With positive phase 1 study results and a manufacturing process that may cut costs significantly, BiosanaPharma hopes its omalizumab biosimilar candidate will have an edge on the worldwide market.
BiosanaPharma has announced successful completion of a phase 1 clinical study for a biosimilar to omalizumab, which in the United States is FDA approved for the treatment of asthma and chronic idiopathic urticaria and marketed as Xolair.
BiosanaPharma, a biotech with operations in Australia, The Netherlands, and Singapore, said the study of biosimilar candidate BP001 in healthy volunteers (N = 84) demonstrated bioavailability, safety, tolerability, and immunogenicity similar to what has been shown by reference omalizumab.
BiosanaPharma said its phase 1 study supports further clinical development of BP001. The company added the next step will be a phase 3 study comparing BP001 with the originator in patients with allergic asthma. This study scheduled to begin in early 2021.
Xolair, marketed by Novartis and Roche since 2006, is the only approved product containing omalizumab. BiosanaPharma hopes to carve out a portion of the annual sales of Xolair, which it estimated at $3.2 billion in 2019. Xolair is delivered via subcutaneous injections.
The company may find itself with plenty of competition if its product makes it to market.
Celltrion also hopes to grab a share of the Xolair market. In July of 2019 the company announced plans to start a phase 1 trial of the omalizumab biosimilar candidate CT-P39.
Glenmark Pharmaceuticals completed a phase 1 trial of an omalizumab biosimilar (GBR 310) in 2018. Results indicated similarity to the reference product, the company said.
Also, Sorrento Therapeutics is developing STI-004, a biosimilar to the omalizumab reference product.
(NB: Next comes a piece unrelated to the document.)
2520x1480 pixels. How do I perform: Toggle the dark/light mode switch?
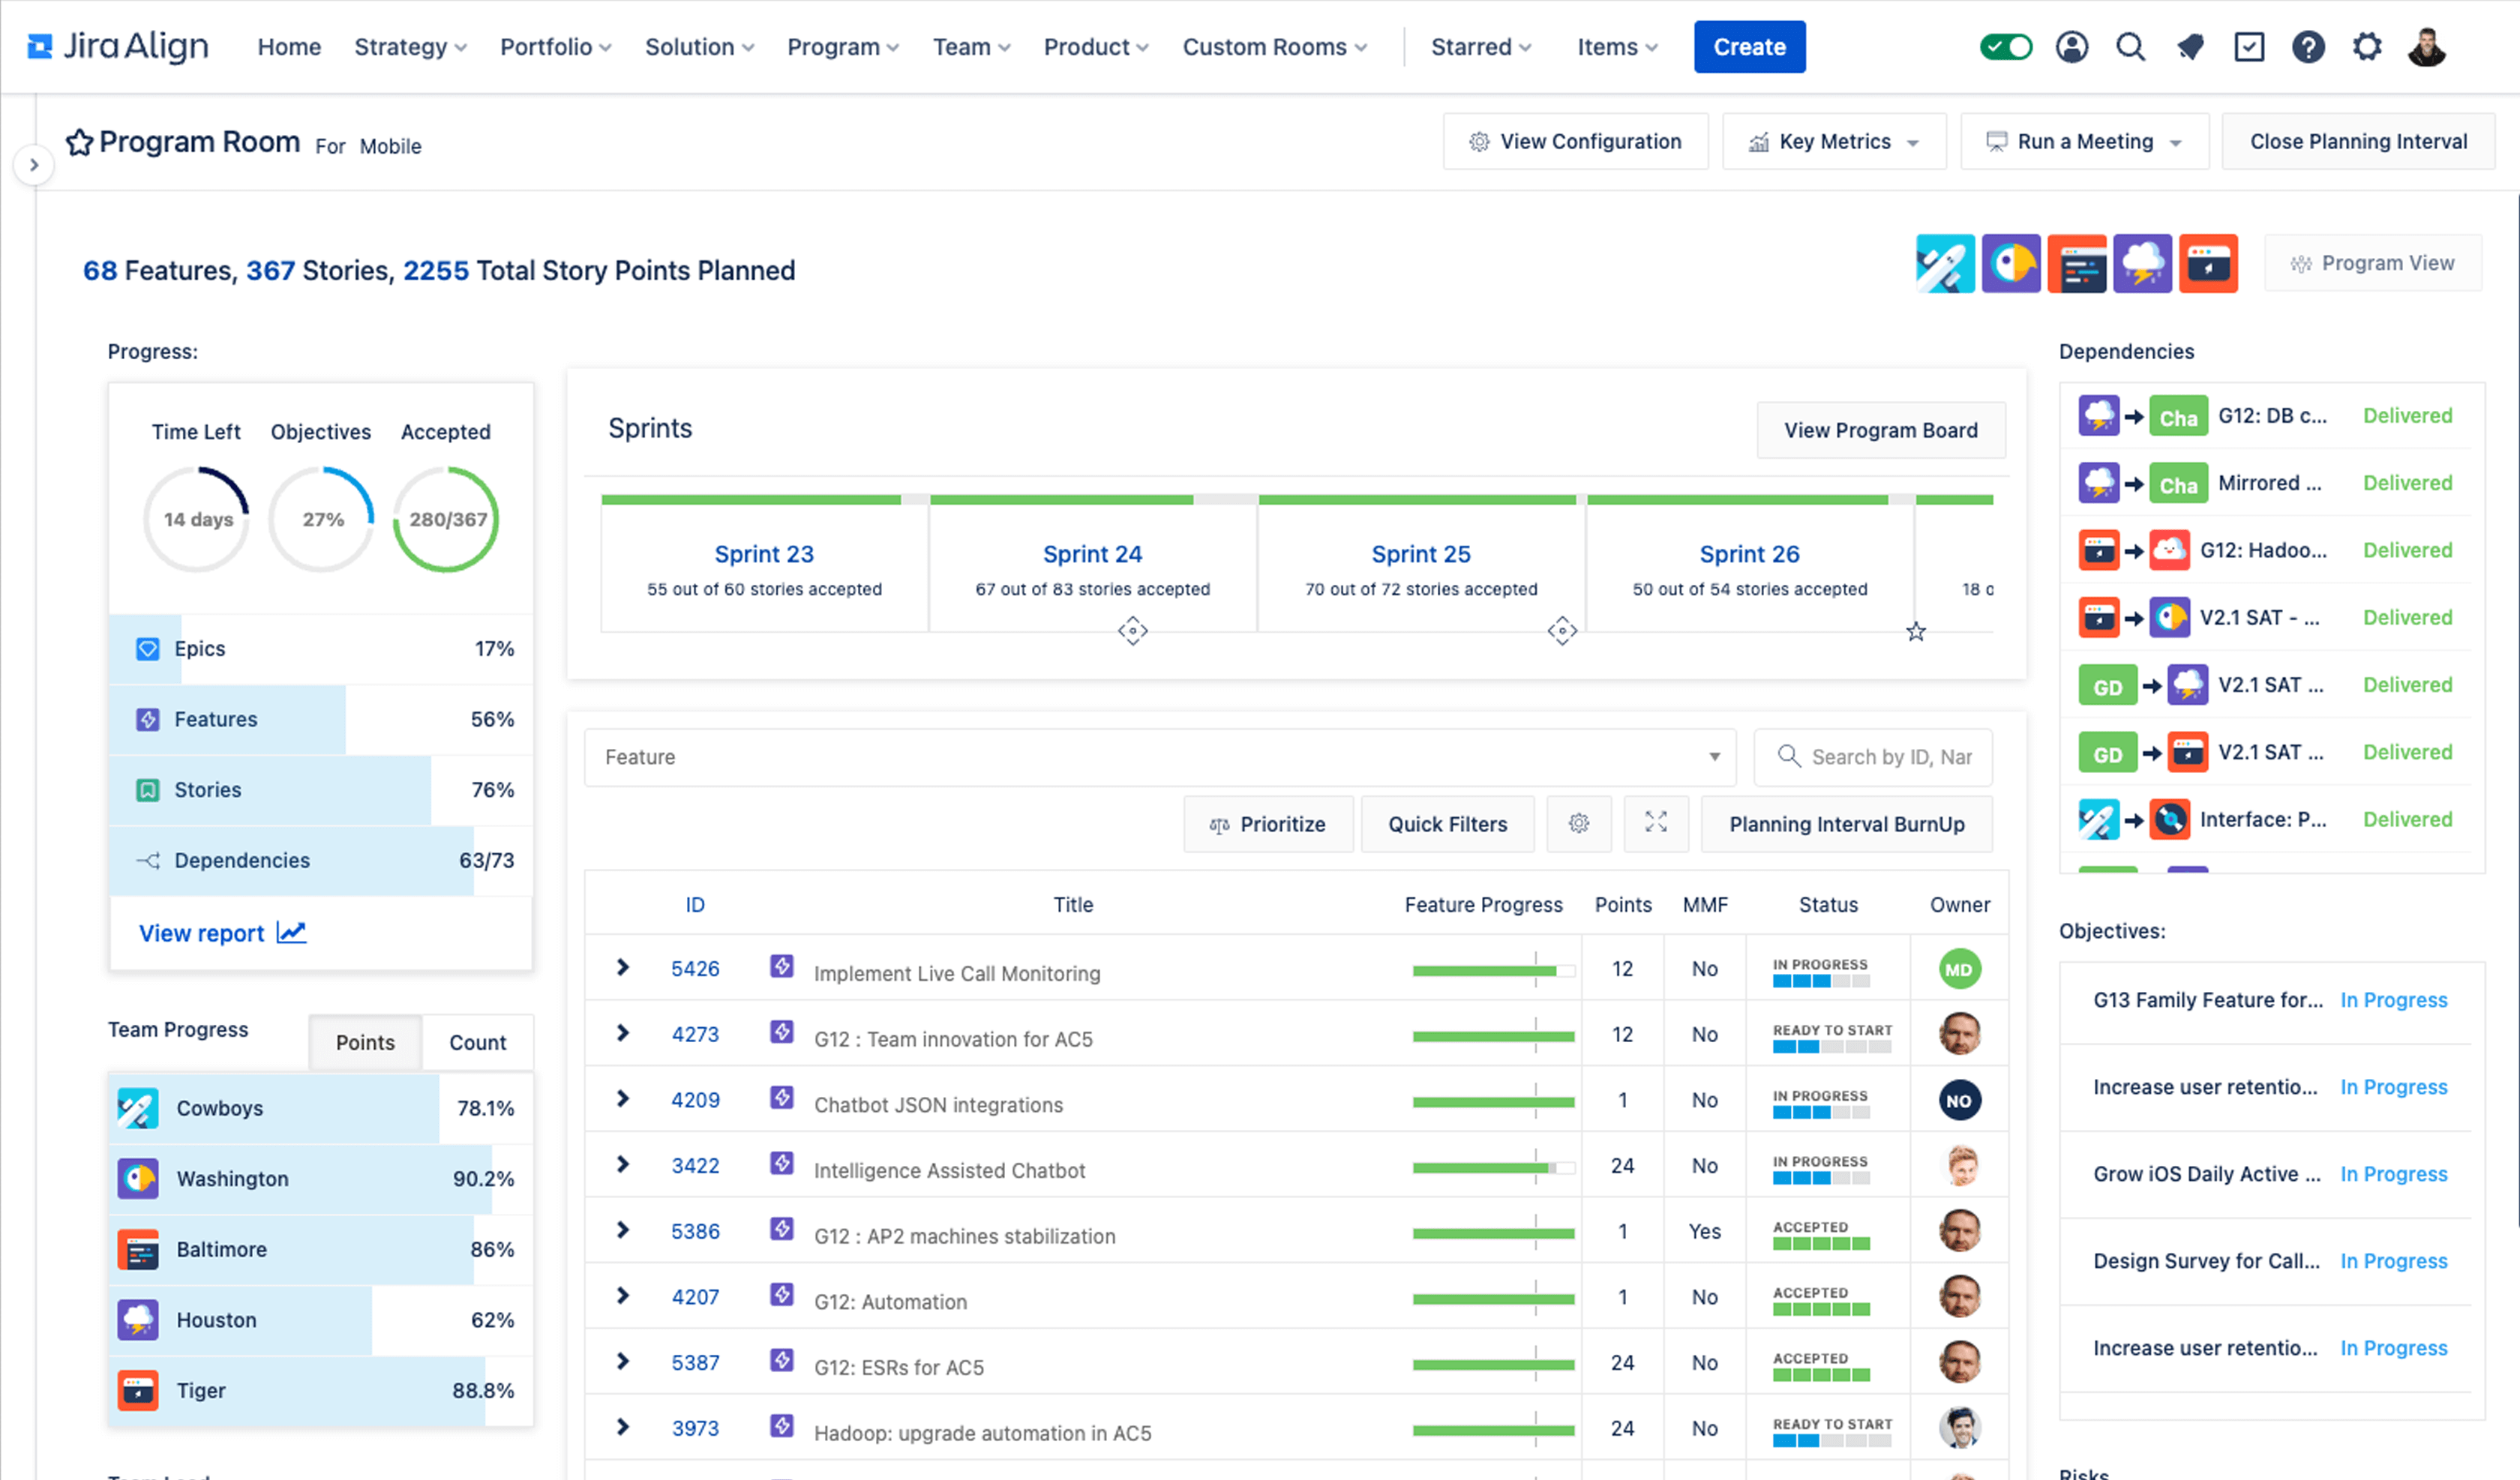tap(2007, 46)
Omalizumab lost patent protection in the United States in June 2017, and in Europe in August 2017. Novartis is fighting back against encroaching challenges. It won FDA approval in 2018 for a pre-filled syringe formulation of omalizumab; and Novartis has worked to expand indications for the product.
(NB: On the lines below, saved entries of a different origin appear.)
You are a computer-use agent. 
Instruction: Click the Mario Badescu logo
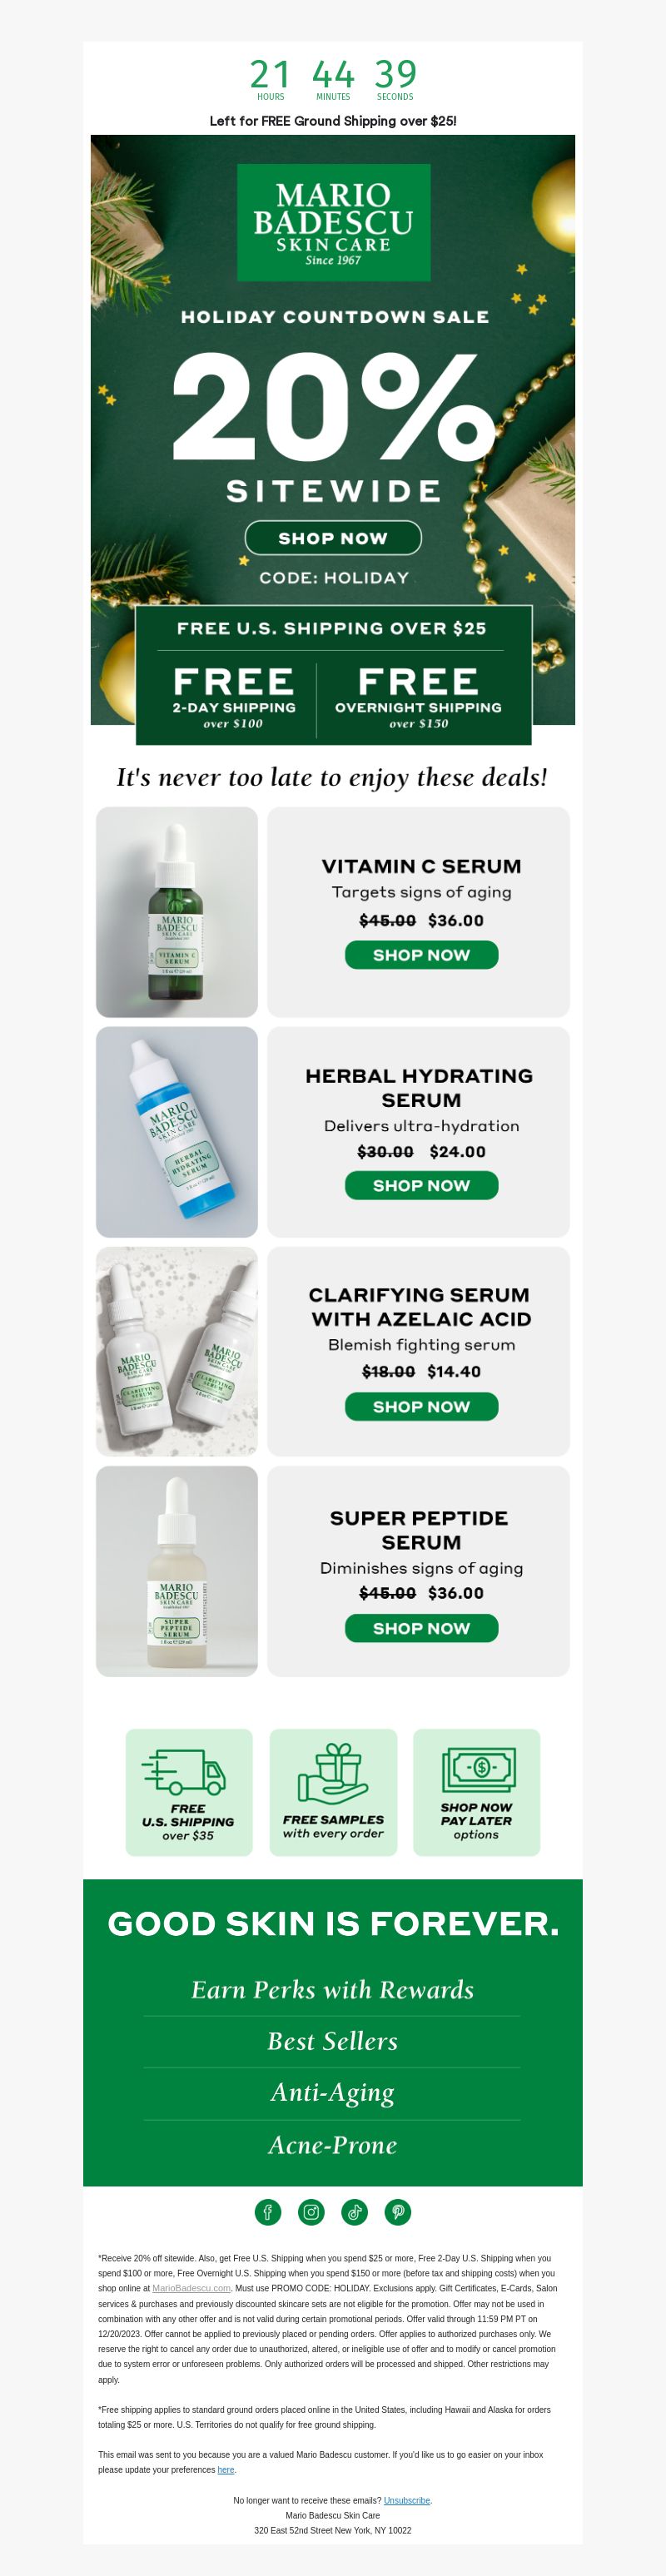[333, 222]
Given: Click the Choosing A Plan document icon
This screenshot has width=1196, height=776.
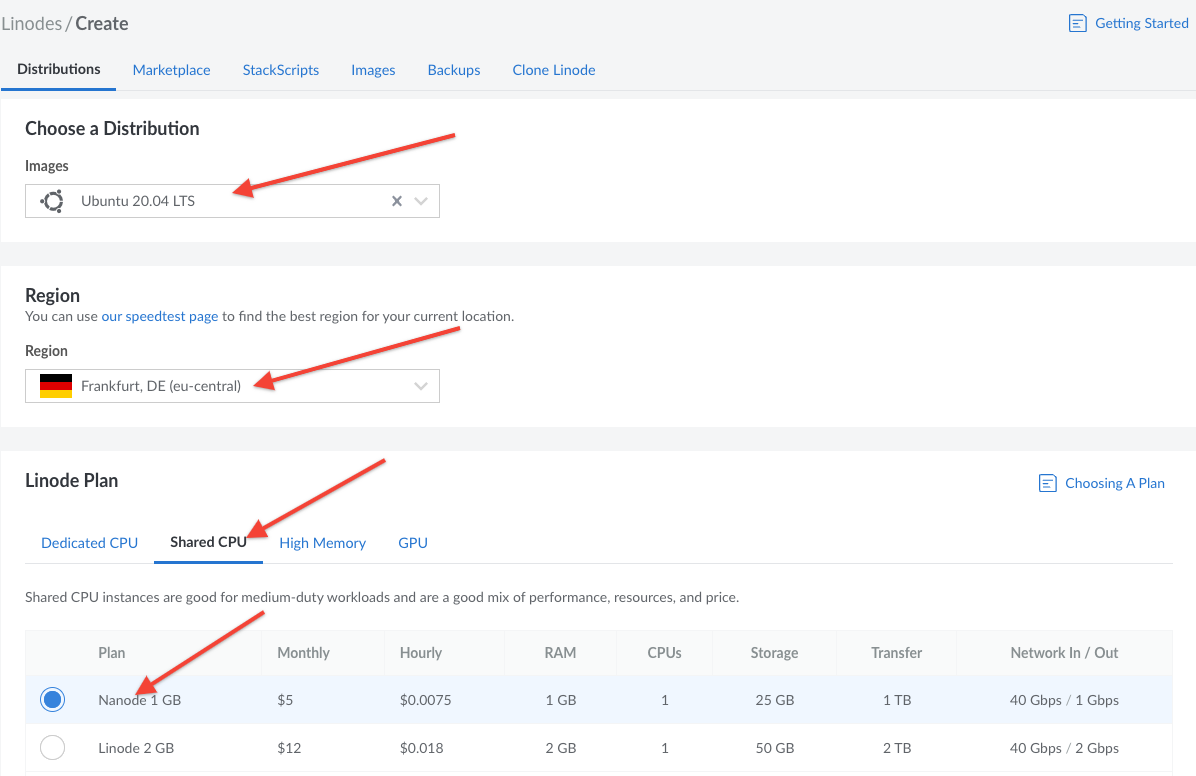Looking at the screenshot, I should click(x=1048, y=483).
BP001 is produced using what BiosanaPharma described as the world’s first continuous process for manufacturing monoclonal antibodies (mAb), which the company contends can reduce production costs by up to 90%.
“We are very proud that we now have successful phase I results for our first biosimilar product. This validates our use of fully-continuous manufacturing for biologics and allows us to move forward in our quest to deliver low-cost mAb biosimilars,” said Ard Tijsterman, chief executive officer of BiosanaPharma.
Omalizumab is an antibody targeted toward free Immunoglobulin E (IgE); it is used to improve the control of severe persistent asthma that is caused by an allergy, and chronic spontaneous urticaria in patients with elevated IgE who do not respond to treatment with antihistamines.
BiosanaPharma has developed what it calls a proprietary “3C” technology platform that is highly productive and flexible and able to produce 1 kg of drug antibody per week at a 50 L bioreactor scale. The manufacturing process is continuous. This, the company said, has the potential to make biosimilars and other products more affordable.
The omalizumab biosimilar candidate is the company’s first product.
“At BiosanaPharma, we believe in rationalizing the market for mAbs and mAb biosimilars. The key parameter to achieve this goal is costs, and the winning strategy will be to reduce costs, from manufacturing to distribution,” the company states.